Moreover, it is difficult to argue that permitting service of defendant's wife to take the place of in-hand service of defendant himself alters the mode of enforcement of state-created rights in a fashion sufficiently substantial to raise the sort of equal protection problems to which the Erie opinion alluded.View Full Point of Law
There was a car crash that resulted in the death of the negligent driver. Plaintiff Hanna, the surviving driver, brough suit in federal court based on diversity jurisdiction. Plaintiff served Defendant, executor of decedent driver’s estate, following FRCP 4. But, since Defendant Plumer was away, Plaintiff gave the paperwork to Defendant Plumer’s wife. Under Massachusetts law however, this substituted service of process that was okay under FRCP 4 was not allowed. The Massachusetts law required the executor to be served personally in order to be liable. As a result of this defect, Defendant Plumer moved for summary judgement based on an affirmative defense allowed under Massachusetts law that allowed dismissal for deficient service. The district judge dismissed the case, First Circuit Court of Appeals affirmed, and the Supreme Court of the United States granted certiorari.

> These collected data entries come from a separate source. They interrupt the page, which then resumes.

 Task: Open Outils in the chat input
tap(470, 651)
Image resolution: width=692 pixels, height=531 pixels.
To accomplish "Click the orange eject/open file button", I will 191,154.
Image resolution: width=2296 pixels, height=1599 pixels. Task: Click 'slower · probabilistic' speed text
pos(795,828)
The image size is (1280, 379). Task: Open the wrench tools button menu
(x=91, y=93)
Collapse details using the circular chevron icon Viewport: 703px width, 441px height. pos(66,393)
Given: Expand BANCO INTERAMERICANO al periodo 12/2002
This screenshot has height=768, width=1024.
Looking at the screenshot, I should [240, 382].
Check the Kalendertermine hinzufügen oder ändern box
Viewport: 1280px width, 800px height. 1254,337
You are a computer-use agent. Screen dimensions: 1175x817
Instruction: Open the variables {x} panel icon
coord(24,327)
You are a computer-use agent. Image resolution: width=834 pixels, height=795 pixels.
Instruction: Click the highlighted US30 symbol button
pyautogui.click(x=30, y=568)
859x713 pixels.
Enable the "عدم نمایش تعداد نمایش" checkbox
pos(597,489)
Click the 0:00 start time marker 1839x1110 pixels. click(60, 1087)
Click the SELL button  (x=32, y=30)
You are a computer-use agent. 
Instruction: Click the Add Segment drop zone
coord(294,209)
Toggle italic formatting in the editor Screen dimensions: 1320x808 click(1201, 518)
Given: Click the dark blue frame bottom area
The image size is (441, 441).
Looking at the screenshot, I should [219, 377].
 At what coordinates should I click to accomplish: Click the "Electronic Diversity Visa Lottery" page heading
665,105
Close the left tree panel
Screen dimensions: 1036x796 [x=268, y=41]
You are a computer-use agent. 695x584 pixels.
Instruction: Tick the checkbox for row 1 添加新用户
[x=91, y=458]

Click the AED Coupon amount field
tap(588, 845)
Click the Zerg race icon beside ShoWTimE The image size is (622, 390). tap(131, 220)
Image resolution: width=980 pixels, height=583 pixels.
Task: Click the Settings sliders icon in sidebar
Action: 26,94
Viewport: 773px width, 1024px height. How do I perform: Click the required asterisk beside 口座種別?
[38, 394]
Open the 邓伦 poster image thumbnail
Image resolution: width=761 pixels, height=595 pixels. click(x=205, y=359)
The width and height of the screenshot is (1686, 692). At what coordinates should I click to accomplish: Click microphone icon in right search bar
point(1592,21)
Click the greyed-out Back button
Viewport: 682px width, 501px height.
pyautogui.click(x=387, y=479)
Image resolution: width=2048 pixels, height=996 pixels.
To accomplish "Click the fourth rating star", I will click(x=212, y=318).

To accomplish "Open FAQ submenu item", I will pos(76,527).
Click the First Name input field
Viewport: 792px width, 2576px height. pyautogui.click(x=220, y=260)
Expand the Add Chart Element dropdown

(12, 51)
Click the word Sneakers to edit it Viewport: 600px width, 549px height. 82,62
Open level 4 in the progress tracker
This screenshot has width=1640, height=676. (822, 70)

Can a plaintiff bringing suit in federal court based on diversity jurisdiction serve the defendant under the federal rules and still proceed with a state law claim that requires a different method of service?
Yes, a plaintiff bringing suit in federal court based on diversity jurisdiction can serve the defendant under the federal rules and still proceed with a state law claim that requires a different method of service. The judgement of the court of appeals is reversed and Plaintiff Hanna is permitted to continue with her lawsuit.
Justice Justice Harlan concurring
Erie represents respect for state laws, and the court’s test here, while the outcome is correct, may damage state laws in order to save irrelevant federal procedural rules.
1. The issue between the federal and state law falls in an ambiguous space between substance and procedure.
2. In a diversity jurisdiction case where federal and state law conflict, the federal rule trumps.
3. The FRCP establishes uniformity in diversity cases which is lawful under the Rules Enabling Act.
4. The court does not accept Defendant Plumer’s argument that Erie requires enforcing the Massachusetts statue.
5. While Erie requires federal courts sitting in diversity to apply state substantive law, like the Massachusetts law outlining how executors must be served in order to be held liable, Erie was intended to reduce forum shopping.
6. While the Massachusetts law at issue here does not pose a major risk of forum shopping, Plaintiff reasonably served Defendant Plumer’s wife and Defendant should not be allowed to avoid liability based on the minor fact that he was served incorrectly under Massachusetts law.
7. A federal rule has never been voided by a state rule. This would weaken the purpose of Erie in allowing a federal rule to trump a state one when they are at odds.
8. The judgement of the court of appeals is reversed and Plaintiff Hanna is permitted to continue with her lawsuit.